■ **Consigne**
Prolongez le récit de l'exploration du musée, ci-dessous, en reprenant juste après sa dernière phrase.

■ **Extrait du texte**
Si jamais ils se retrouvaient à nouveau séparés...
–
Alkhytis, avez-vous trouvé des bouchons d’oreille fonctionnels ? s’enquit-il alors.
Puis se retournant vers les nouveaux arrivés.
–
La salle immense aperçue sur ce plan m’intrigue. Elle semble vide sur le plan, mais je doute qu’elle ne le soit vraiment. Son seul accès apparent est par le premier étage. Mais pour parvenir à ce premier étage, le plan semble indiquer que nous devons redescendre…Il indiqua les escaliers qu’il venait d’emprunter, puis le rez-de-chaussée du musée, qu’il venait de quitter.
–
Emprunter le couloir dans l’autre sens, rejoindre cette salle au bureau, emprunter alors l’escalier qui s’y trouve derrière la statue. Là nous arriverons au premier étage, et nous pourrons accéder à de nombreuses salles alors, dont cette salle immense. À moins…Il regarda la porte par laquelle ses compagnons venaient d'arriver.
–
À moins qu’il existe d’autres passages cachés comme celui-là. Cette porte, cet accès, n’était pas indiqué sur le plan. Allez savoir s’il y en a un autre ici…Il désigna le premier étage où ils se trouvaient dès lors.
–
Ou au-dessus.Il désigna cette fois le deuxième étage du musée, qu’ils pouvaient apercevoir.
–
Et à voir aussi si accéder à ce cinquième étage si étroit serait utile. Cet étage aux salles étranges et si petites.Directives :
La progression dans ce couloir métallique ralentit soudainement lorsque le groupe arrive à une intersection. Tout droit, la lumière ainsi qu'une lointaine résonance, à gauche l'obscurité, le silence et la poussière. Curieusement, c'est ce dernier choix que fait le dragon de cuivre en s'y aventurant quitte à ralentir le groupe. Mais après plusieurs minutes, Alhythis ne revient pas les mains ou plutôt les pattes vides ... quand bien même ce n'est pas lui qui porte les trouvailles.

■ **Données fournies**
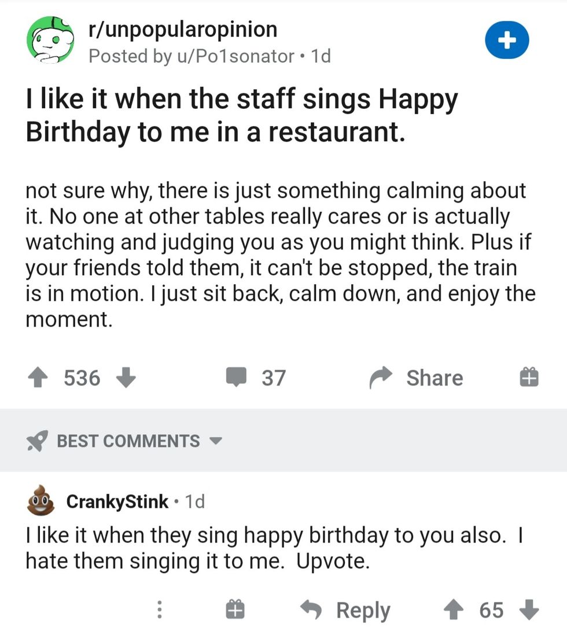This screenshot has height=635, width=567.
Task: Give an award to the post
Action: click(x=529, y=378)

■ **Résultat**
L'un des soldats de Cordont qui l'a suivi a entre les mains une sorte de cristal, très sérieusement détérioré. Bien qu'il soit brisé et irisé d'une façon différente de ce qu'il a pu avoir entre les mains, Ilhan peut reconnaitre de quoi il s'agit : c'est un cristal de magie. Un ingrédient de glyphe que l'on retrouve au sein des golems non loin du lac d'émeraude. Mais ce qui peut peut-être le plus attiré le regard de l'Althaïen c'est l'étrange créature avec laquelle le garde semble se battre, l'attrapant entre ses mains avant que celle-ci ne parvienne à se faufiler et ainsi de suite. Il s'agit d'une sorte de petit bouchon noirâtre à l'exception près qu'il file à vive allure à l'aide de ses petites pattes sur les mains et bras du soldat.
La salle d'où vient Alhythis est une grande pièce circulaire. Au centre de celle-ci se tient un large piédestal incurvé et bordé de barrière. Face à celui-ci se tient une créature à l'allure bipédique mais fait du même métal que les fourmis vues précédemment ... et probablement de tout cet édifice. La pièce est dans un sale état, à croire qu'une tempête serait passée par là il y a de très très nombreuses années au vu de la poussière que vous déplacez au moindre mouvement.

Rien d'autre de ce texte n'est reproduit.